> **TEXT SHOWN**
╔══
Current Cases

Pacific Steel Group v. Commercial Metals Company, et al.

Status Current Case

Practice area Antitrust

Court U.S. District Court, Northern District of California

Case number 4:20-cv-07683

Overview

On April 26, 2022, Judge Haywood S. Gilliam, Jr. of the United States District Court for the Northern District of California denied in part Defendants’ motion to dismiss this antitrust lawsuit against Commercial Metals Company, a multi-national steel conglomerate and the nation’s largest manufacturer and fabricator of steel rebar.

On November 2, 2023, Parties submitted their respective motions for summary judgment and Daubert. Oral arguments are scheduled for December 7, 2023.

Jury trial is scheduled to begin on April 1, 2024.

The lawsuit, brought on behalf of Pacific Steel Group, a steel rebar fabricator located in San Diego, California, seeks damages and injunctive relief against Commercial Metals Company for violations of antitrust and other laws.

Case Background

Pacific Steel Group was founded in 2014 as a fabricator and installer of rebar in California.
╚══
> **TASK INSTRUCTIONS**
1. Please reproduce word for word the passage of the case page that opens with the words containing "Case number 4:20-cv-07683" and closes with "of steel rebar.".
2. List every complete date (month, day and year) given in the case page.
3. For each statement, say whether the case page supports it, and quote the words that decide it: (a) The jury trial is scheduled to begin on April 1, 2024. (b) Pacific Steel Group is located in Los Angeles, California. (c) The judge granted the defendants' motion to dismiss in full.

> **RECORD SET**
╔══
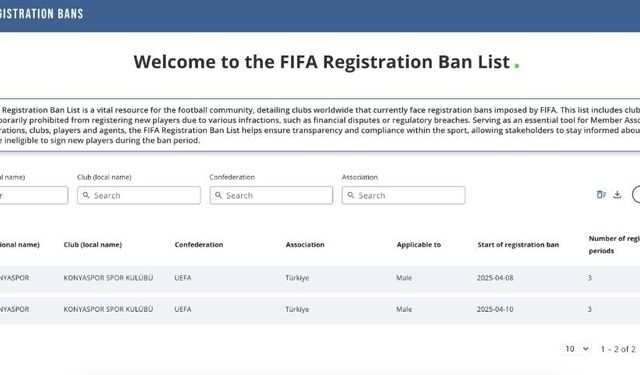Click the clear filters trash icon

coord(601,195)
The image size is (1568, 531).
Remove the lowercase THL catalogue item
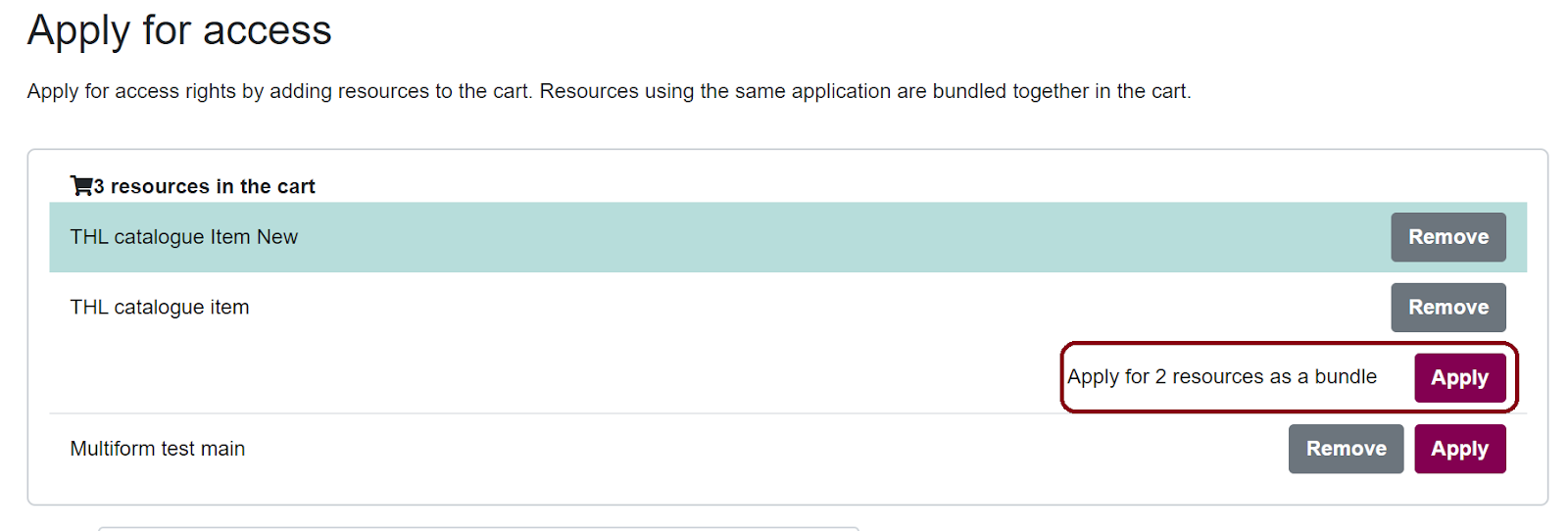click(x=1447, y=308)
╚══
> **PROBLEM SOLUTIONS**
1.
Case number 4:20-cv-07683

Overview

On April 26, 2022, Judge Haywood S. Gilliam, Jr. of the United States District Court for the Northern District of California denied in part Defendants’ motion to dismiss this antitrust lawsuit against Commercial Metals Company, a multi-national steel conglomerate and the nation’s largest manufacturer and fabricator of steel rebar.

2. April 26, 2022; November 2, 2023; December 7, 2023; April 1, 2024

3.
(a) Yes: "Jury trial is scheduled to begin on April 1, 2024."
(b) No: "a steel rebar fabricator located in San Diego, California"
(c) No: "denied in part Defendants’ motion to dismiss"